Cidadãos escoceses vão definir o futuro do país nesta semana

Depois da consulta à população, se a maioria decidir pela independência da Escócia, ela deve ser declarada em 24 de março de 2016; o referendo acontece na próxima sexta-feira (18)

iG Minas Gerais | DA REDAÇÃO |

Campanha.
 Escoceses a favor da independência do país participaram de evento em Glasgow, ontem
Danny Lawson
Campanha. Escoceses a favor da independência do país participaram de evento em Glasgow, ontem

Na próxima sexta-feira (18), os escoceses vão às urnas votar pelo futuro da nação. Os cidadãos precisam escolher se a Escócia deve se tornar um estado independente ou continuar a ser parte integrante do Reino Unido.

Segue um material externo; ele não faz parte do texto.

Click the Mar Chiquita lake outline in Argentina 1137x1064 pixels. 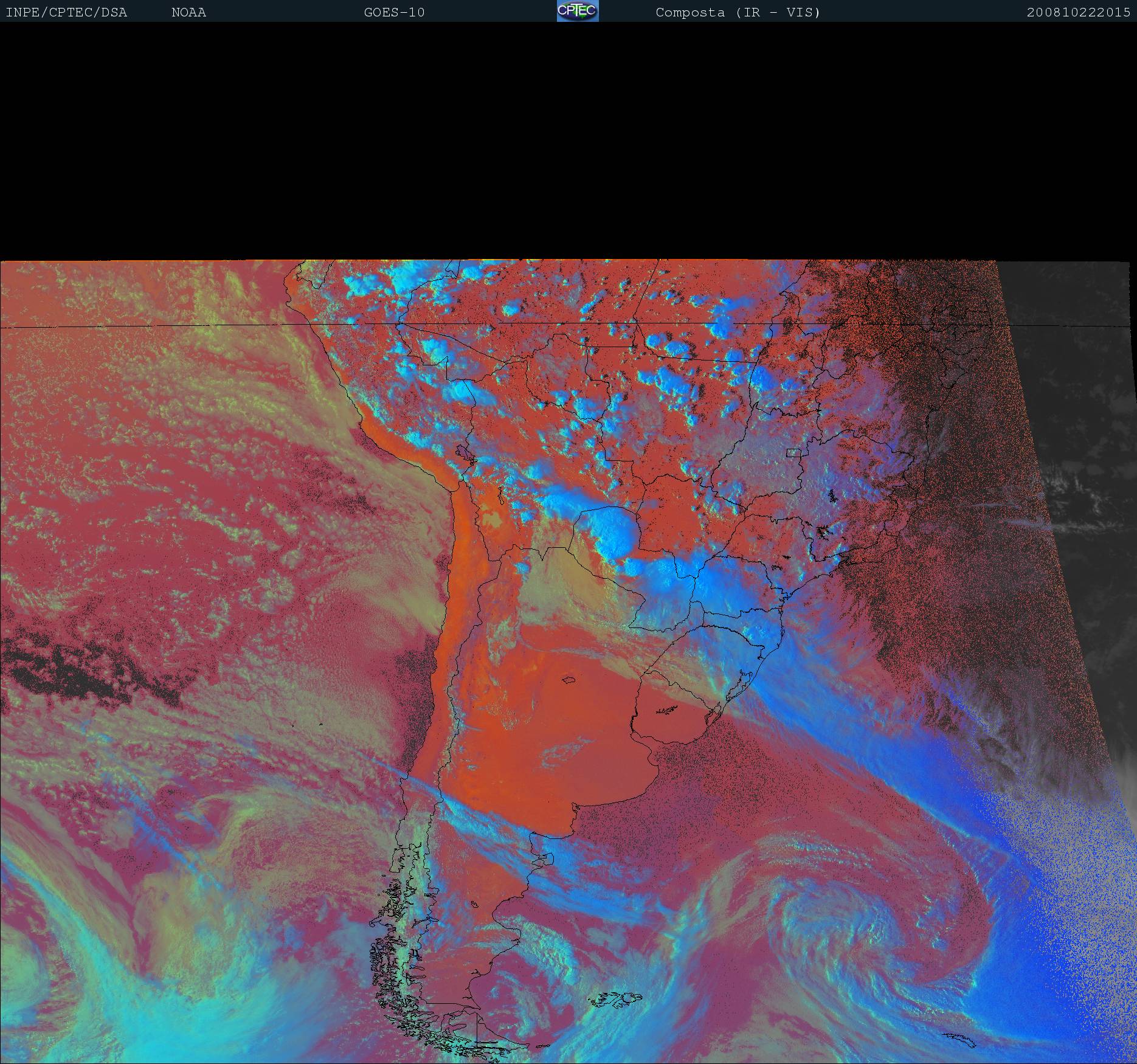[569, 680]
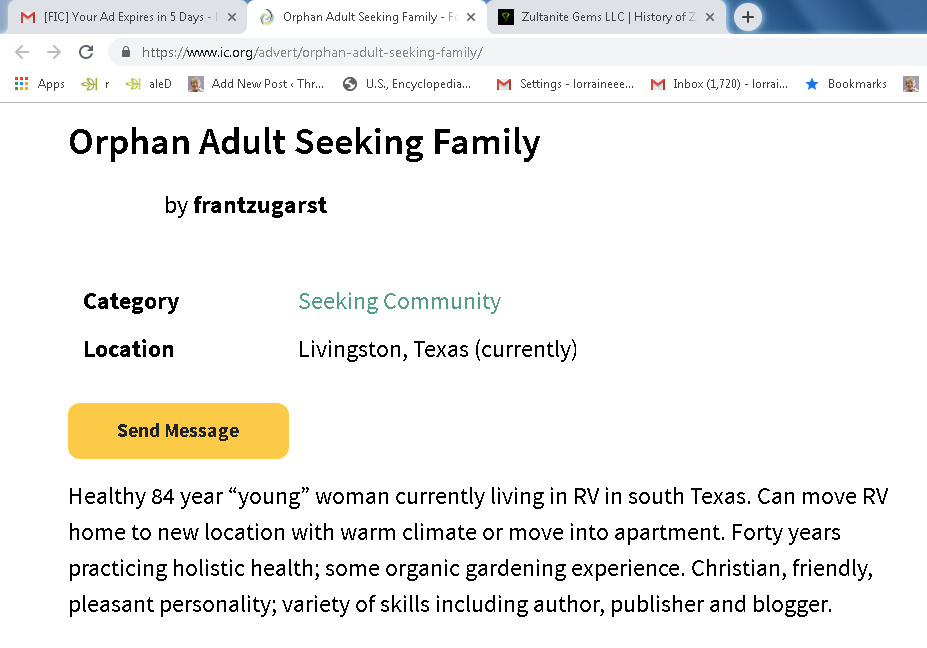Viewport: 927px width, 648px height.
Task: Open the U.S. Encyclopedia bookmark
Action: pos(407,84)
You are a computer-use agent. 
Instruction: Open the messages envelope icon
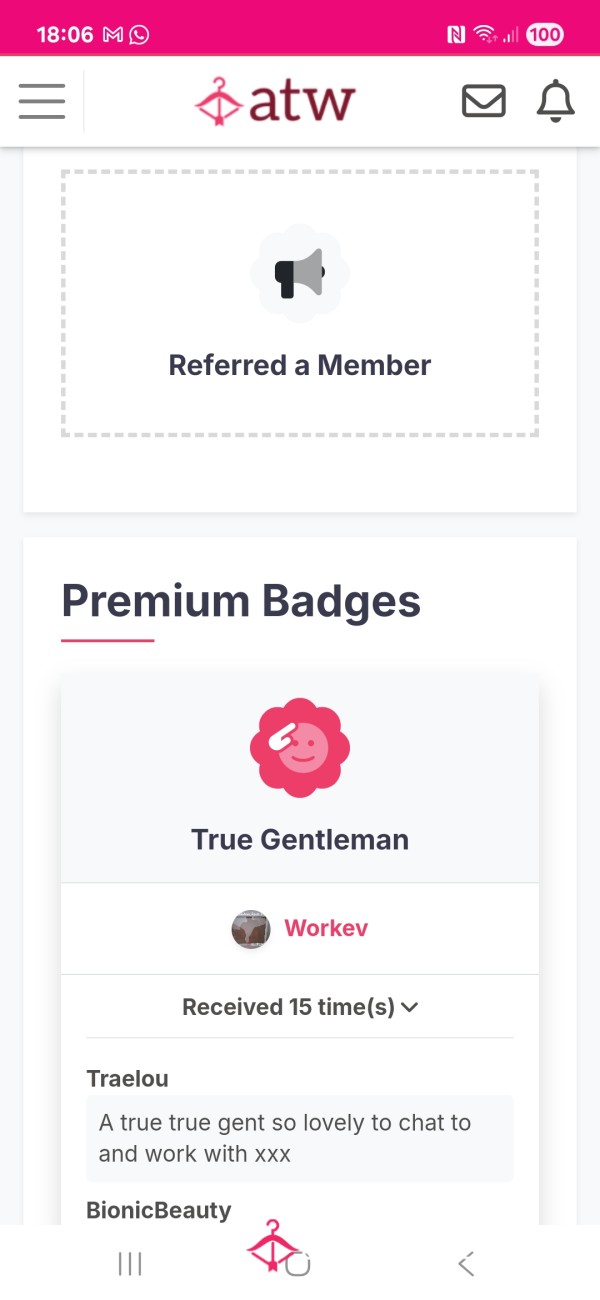click(x=483, y=101)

Após 300 anos de união com a Inglaterra, a pergunta do referendo "A Escócia deve se tornar um estado independente?" pode alterar relações diplomáticas, econômicas, sociais que vão afetar profundamente as próximas gerações. 

Depois da consulta à população, se a maioria decidir pela independência da Escócia, ela deve ser declarada em 24 de março de 2016. Antes disso, serão negociados com o governo britânico os termos da separação.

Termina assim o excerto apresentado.